CVXR: An R Package for Disciplined Convex Optimization

2017-11-27

by Anqi Fu, Balasubramanian Narasimhan, Stephen Boyd

At long last, we are pleased to announce the release of CVXR!

First introduced at useR! 2016, CVXR is an R package that provides an object-oriented language for convex optimization, similar to CVX, CVXPY, YALMIP, and Convex.jl. It allows the user to formulate convex optimization problems in a natural mathematical syntax, then automatically verifies the problem’s convexity with disciplined convex programming (DCP) and converts it into the appropriate form for a specific solver.
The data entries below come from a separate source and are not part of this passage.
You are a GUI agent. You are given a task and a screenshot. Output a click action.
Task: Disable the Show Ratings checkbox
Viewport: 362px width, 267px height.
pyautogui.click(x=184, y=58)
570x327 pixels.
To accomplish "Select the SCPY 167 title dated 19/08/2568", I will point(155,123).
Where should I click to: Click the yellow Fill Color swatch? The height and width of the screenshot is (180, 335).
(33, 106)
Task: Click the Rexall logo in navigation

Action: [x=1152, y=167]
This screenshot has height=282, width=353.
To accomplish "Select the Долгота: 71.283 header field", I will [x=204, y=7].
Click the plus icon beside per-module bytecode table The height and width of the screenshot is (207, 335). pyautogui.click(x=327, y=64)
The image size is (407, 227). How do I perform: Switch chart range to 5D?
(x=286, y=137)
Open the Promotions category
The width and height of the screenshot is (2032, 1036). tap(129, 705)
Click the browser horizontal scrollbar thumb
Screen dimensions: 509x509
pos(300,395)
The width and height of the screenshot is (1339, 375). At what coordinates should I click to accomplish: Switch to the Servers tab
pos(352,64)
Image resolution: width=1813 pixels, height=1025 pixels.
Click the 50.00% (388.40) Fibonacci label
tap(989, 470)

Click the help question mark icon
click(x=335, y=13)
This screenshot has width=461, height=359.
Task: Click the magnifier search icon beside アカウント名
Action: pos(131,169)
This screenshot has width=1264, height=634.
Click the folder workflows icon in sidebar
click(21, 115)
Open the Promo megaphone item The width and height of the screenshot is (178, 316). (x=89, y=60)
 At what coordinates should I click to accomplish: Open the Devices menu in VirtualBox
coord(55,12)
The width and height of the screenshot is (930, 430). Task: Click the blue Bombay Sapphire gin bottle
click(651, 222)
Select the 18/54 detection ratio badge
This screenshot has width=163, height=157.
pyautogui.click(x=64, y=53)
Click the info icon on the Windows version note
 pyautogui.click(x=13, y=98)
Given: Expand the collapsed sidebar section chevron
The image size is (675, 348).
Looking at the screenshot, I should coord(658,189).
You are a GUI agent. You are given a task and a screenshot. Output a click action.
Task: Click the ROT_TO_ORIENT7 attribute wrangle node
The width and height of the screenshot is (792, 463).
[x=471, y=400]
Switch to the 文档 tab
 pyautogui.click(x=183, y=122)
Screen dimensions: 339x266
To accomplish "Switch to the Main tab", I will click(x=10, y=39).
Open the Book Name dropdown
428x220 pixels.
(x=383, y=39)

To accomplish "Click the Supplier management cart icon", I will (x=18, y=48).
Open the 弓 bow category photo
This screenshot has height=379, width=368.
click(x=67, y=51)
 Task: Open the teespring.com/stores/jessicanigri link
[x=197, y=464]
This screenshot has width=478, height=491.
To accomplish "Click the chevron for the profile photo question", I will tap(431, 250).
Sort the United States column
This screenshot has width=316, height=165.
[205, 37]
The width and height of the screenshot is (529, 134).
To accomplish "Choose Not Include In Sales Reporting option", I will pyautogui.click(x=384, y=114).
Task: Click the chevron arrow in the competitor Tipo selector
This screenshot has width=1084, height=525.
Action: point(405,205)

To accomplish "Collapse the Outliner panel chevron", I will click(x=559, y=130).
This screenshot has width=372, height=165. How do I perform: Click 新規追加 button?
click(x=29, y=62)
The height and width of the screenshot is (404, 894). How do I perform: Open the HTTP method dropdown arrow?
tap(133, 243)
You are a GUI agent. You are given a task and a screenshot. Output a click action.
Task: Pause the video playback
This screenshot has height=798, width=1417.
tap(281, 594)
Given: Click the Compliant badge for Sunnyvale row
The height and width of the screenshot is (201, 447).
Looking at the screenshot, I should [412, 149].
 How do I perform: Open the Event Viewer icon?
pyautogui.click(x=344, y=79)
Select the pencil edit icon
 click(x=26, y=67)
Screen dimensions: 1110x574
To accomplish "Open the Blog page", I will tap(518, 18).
This makes CVXR ideal for rapidly prototyping new statistical models. More information is available at the official site.

This is the first of a series of blog posts about CVXR. In this post, we will introduce the semantics of our package and dive into a simple example, which gives users an idea of CVXR’s power.

Convex Optimization

A convex optimization problem has the form \[ \begin{array}{ll} \underset{v}{\mbox{minimize}} & f_0(v)\\ \mbox{subject to} & f_i(v) \leq 0, \quad i=1,\ldots,M\\ & g_i(v) = 0, \quad i=1,\ldots,P \end{array} \] where \(v\) is the variable, \(f_0\) and \(f_1,...,f_m\) are convex, and \(g_1,...,g_p\) are affine. In CVXR, variables, expressions, objectives, and constraints are all represented by S4 objects. Users define a problem by combining constants and variables with a library of basic functions (atoms) provided by the package. When solve() is called, CVXR converts the S4 object into a standard form, sends it to the user-specified solver, and retrieves the results. Let’s see an example of this in action.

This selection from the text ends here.